Sarah, tam da bundan korkuyordu. Eski günler…

Ama itiraz etmedi daha fazla bindiler arabaya.

-          -Niye geldin buraya seneler sonra?

-        -  Eski evi satayım diyorum ne de olsa artık gidip gelmiyorum.

 “Evet gidip gelmiyorsun” dedi Sarah içinden.

-          -Eskiden niye gelirdiniz siz buraya?

-          -Annem severdi.

-          -Bu küçük kasabayı mı?

-          -Kasabayı, gölü, kırları, kuşların cıvıltısını, sessizliği, sakinliği, insanların doğallığını, yapmacıksız oluşunu, burada huzur buluyordu. Buranın insan ruhuna iyi gelen bir yanı olduğunu söylerdi. Çocukken beni alır, uzun yürüyüşlere götürürdü, sabahları erkenden. Hikayeler anlatırdı.
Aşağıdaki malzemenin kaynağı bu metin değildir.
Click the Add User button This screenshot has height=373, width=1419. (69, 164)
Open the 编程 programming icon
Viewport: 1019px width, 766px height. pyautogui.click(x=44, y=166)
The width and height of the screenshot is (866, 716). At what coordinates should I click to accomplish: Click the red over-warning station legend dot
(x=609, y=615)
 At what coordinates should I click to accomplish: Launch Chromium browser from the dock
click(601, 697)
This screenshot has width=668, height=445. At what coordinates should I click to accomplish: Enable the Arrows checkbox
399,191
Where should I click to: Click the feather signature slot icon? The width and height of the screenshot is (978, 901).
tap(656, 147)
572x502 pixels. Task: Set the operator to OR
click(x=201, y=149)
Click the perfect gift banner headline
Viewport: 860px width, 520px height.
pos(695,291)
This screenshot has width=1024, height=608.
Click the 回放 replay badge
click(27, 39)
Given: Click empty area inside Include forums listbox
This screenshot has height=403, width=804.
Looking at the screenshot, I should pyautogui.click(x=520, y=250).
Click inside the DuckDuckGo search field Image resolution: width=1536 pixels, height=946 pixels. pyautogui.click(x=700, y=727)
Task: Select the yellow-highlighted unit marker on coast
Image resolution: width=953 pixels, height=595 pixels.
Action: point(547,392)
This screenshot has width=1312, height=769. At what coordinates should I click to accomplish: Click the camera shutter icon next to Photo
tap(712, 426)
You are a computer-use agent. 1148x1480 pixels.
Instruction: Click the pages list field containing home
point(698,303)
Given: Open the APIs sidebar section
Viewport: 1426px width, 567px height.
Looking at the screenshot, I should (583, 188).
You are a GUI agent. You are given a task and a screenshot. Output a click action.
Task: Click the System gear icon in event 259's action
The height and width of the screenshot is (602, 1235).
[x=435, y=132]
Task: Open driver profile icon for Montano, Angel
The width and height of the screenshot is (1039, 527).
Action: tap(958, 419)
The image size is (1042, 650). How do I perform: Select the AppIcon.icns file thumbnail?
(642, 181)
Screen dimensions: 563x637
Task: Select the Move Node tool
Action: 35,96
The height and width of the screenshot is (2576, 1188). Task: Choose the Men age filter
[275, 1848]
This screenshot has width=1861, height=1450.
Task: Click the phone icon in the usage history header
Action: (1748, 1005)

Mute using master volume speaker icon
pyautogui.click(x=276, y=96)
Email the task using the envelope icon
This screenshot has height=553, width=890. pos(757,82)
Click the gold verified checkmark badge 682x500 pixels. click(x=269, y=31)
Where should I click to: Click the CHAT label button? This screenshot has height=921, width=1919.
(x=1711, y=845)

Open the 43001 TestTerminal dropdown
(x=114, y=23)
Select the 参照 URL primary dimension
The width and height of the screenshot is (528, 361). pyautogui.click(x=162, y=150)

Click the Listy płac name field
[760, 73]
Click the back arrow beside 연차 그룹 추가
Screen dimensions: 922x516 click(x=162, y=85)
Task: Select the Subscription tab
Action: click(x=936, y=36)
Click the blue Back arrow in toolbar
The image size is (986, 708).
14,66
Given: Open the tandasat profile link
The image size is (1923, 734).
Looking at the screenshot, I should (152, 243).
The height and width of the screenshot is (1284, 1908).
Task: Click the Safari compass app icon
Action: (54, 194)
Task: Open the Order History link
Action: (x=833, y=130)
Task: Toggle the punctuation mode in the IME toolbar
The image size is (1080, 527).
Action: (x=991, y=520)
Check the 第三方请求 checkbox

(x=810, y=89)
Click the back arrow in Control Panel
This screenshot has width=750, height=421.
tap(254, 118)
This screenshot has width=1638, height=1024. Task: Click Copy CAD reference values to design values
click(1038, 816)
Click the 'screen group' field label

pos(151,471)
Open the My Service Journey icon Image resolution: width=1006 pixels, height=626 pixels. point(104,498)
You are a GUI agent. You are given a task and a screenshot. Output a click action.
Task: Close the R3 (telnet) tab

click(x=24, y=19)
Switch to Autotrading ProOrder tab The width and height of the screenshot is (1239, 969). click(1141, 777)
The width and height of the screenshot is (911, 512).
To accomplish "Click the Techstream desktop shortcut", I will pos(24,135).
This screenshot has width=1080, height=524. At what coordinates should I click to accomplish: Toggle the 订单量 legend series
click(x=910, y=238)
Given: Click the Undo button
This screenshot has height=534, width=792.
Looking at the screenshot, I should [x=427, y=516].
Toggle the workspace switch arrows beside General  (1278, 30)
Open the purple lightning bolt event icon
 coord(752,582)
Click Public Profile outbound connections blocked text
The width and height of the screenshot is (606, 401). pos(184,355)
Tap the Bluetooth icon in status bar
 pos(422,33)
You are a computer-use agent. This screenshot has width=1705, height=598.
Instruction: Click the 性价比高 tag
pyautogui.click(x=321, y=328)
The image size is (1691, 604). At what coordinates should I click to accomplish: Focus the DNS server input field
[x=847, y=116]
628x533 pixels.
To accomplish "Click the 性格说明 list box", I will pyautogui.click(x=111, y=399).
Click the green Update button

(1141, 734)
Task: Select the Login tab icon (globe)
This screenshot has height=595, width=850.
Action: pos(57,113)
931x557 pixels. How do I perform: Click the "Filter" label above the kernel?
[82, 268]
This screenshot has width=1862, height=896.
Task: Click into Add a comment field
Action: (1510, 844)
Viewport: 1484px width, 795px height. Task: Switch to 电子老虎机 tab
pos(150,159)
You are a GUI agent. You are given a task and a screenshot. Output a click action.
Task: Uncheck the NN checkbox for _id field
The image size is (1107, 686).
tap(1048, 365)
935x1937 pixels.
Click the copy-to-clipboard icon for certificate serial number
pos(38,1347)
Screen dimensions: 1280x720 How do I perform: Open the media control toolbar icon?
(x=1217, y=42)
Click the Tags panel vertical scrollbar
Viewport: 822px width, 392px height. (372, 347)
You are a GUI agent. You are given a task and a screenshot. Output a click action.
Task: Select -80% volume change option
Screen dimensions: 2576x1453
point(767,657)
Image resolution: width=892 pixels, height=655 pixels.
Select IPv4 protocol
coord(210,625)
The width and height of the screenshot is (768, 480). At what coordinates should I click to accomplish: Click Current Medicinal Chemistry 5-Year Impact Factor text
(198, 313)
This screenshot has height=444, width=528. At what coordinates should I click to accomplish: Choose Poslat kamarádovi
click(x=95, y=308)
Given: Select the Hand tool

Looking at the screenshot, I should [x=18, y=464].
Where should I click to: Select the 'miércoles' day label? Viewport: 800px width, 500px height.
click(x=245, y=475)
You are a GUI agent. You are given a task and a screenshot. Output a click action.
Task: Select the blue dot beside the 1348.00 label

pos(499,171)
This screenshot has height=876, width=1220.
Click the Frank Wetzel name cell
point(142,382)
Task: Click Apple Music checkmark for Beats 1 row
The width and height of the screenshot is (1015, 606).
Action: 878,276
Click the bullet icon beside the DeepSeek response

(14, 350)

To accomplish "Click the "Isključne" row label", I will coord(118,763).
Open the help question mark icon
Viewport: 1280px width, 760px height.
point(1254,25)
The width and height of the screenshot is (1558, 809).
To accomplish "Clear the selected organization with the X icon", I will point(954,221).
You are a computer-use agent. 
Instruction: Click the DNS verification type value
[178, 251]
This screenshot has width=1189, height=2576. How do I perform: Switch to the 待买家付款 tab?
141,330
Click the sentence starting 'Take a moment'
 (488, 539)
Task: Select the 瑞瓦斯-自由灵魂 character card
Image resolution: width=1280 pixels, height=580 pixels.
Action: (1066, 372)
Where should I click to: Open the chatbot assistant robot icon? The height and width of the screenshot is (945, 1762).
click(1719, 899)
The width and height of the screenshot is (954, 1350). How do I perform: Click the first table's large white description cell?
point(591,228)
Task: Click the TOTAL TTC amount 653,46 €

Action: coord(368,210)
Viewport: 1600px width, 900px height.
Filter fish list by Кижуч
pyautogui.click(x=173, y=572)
-          -İyi miydi aranız?

-           -Evet, çok. Beni sanata o yöneltti. New York’ta müzelere götürür, resim dersi aldırırdı. Bana kitap okur, edebiyatı sevmemi isterdi. İleride olabileceğime inandığı kişi için hazırlık yapardı. Adeta temel hazırlamaya çalıştı.

-          -Ya baban, o nasıl biriydi?

-          -O rakamları severdi, biliyorsun muhasebeciydi, hep çalışırdı. Fazla duygularını göstermezdi.

Böyle böyle, derken eve varmışlardı bile. Karar anı. O’nu eve davet edecek miydi? Yoksa kapıda mı ayrılacaklardı.

Neyse fazla düşünmesine gerek kalmadı. “Yorgunsun, ben gideyim görüşürüz” dedi Thomas.

-          “Peki, görüşürüz.”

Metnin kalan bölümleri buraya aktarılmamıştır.